### [Task description]
Print each entry as it appears. Images stay out of the copy.

Stored data
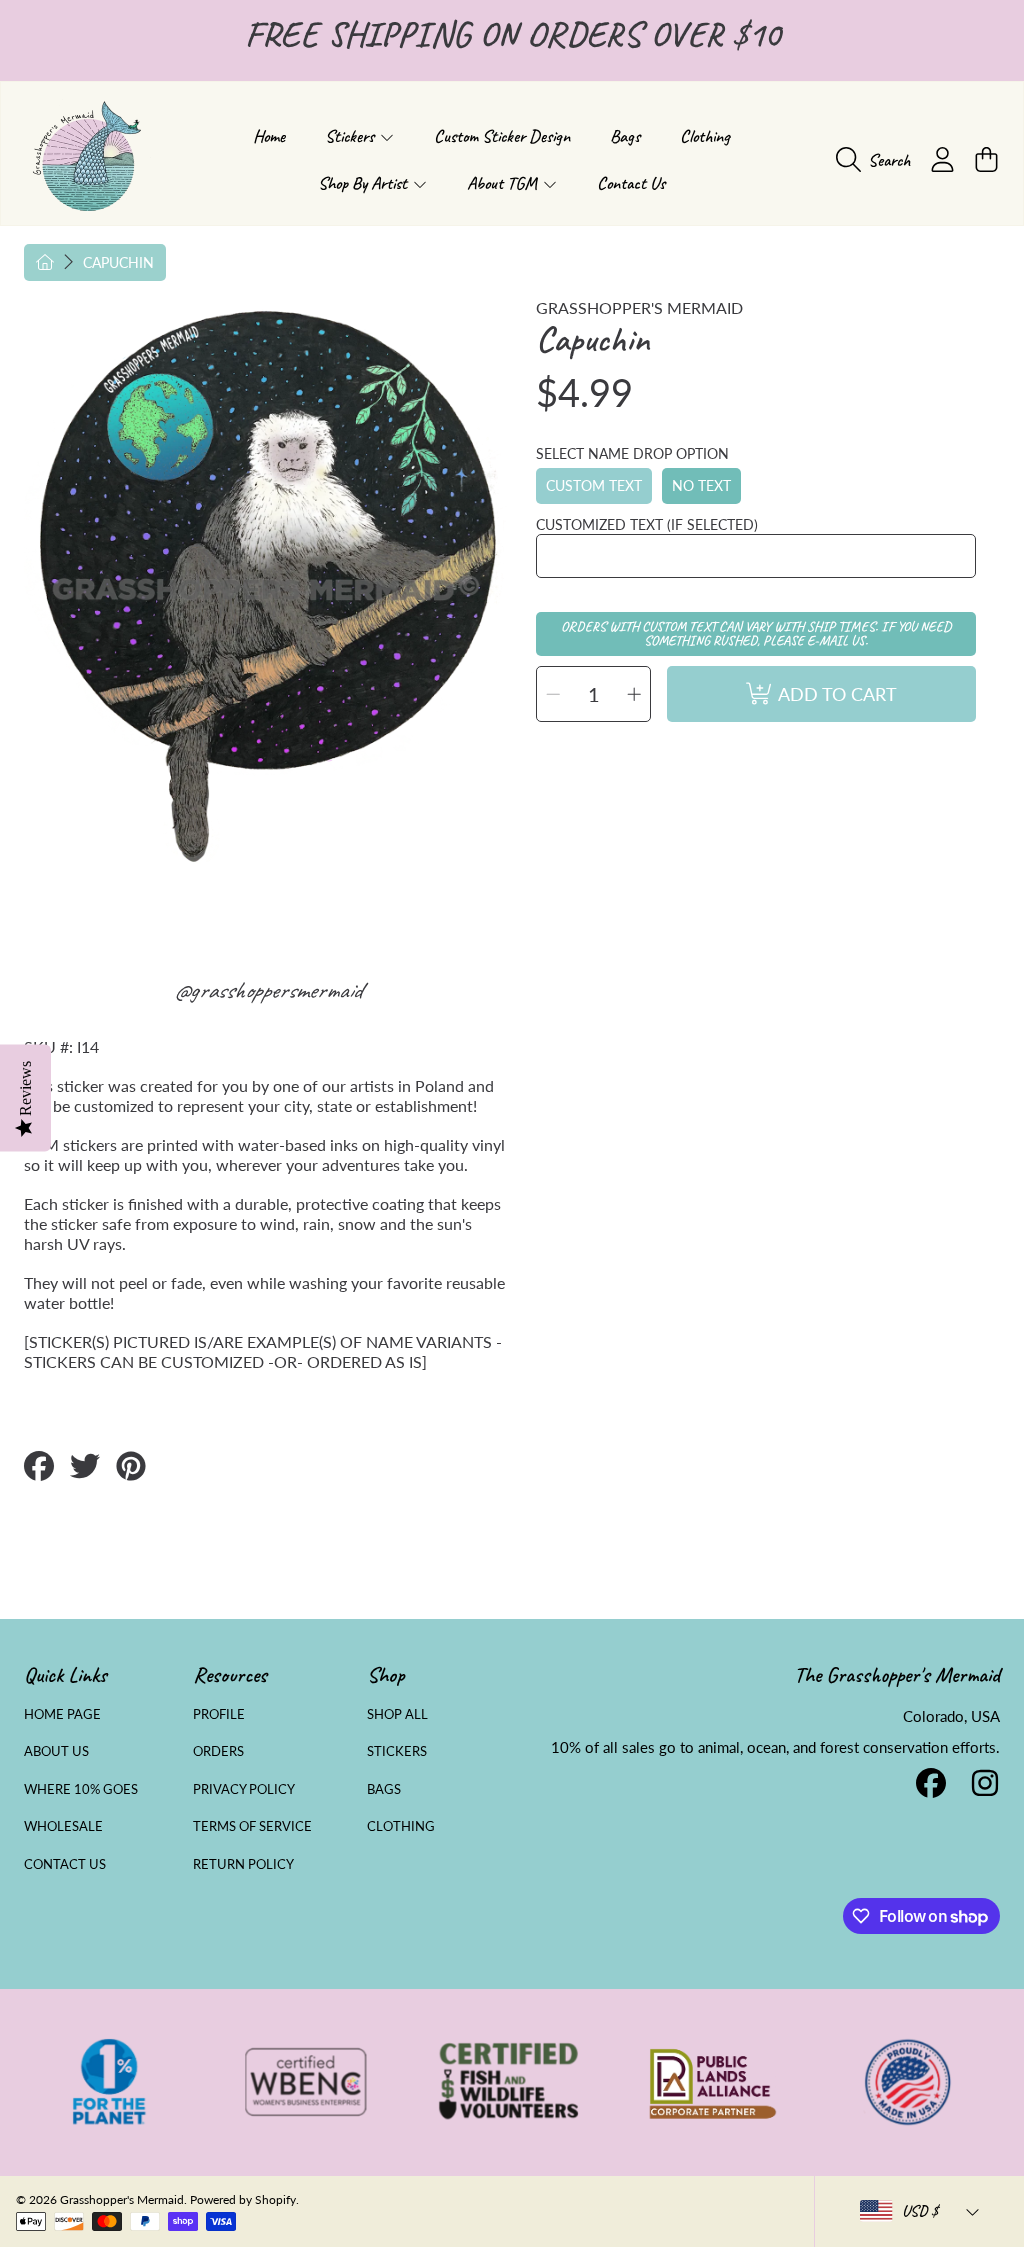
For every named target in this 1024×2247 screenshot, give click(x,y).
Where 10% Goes (81, 1789)
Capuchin (118, 262)
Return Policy (243, 1864)
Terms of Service (252, 1826)
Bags (384, 1789)
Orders (218, 1751)
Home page (62, 1714)
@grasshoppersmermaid (267, 990)
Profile (219, 1714)
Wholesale (63, 1826)
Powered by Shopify (243, 2199)
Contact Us (65, 1864)
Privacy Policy (244, 1789)
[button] (878, 160)
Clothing (401, 1826)
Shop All (397, 1714)
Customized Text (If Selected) (647, 524)
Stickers (397, 1751)
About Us (56, 1751)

### [The answer]
For every named target in this 1024×2247 screenshot, give click(x,y).
Where 10% Goes (81, 1789)
Capuchin (118, 262)
Return Policy (243, 1864)
Terms of Service (252, 1826)
Bags (384, 1789)
Orders (218, 1751)
Home page (62, 1714)
@grasshoppersmermaid (267, 990)
Profile (219, 1714)
Wholesale (63, 1826)
Powered by Shopify (243, 2199)
Contact Us (65, 1864)
Privacy Policy (244, 1789)
[button] (878, 160)
Clothing (401, 1826)
Shop All (397, 1714)
Customized Text (If Selected) (647, 524)
Stickers (397, 1751)
About Us (56, 1751)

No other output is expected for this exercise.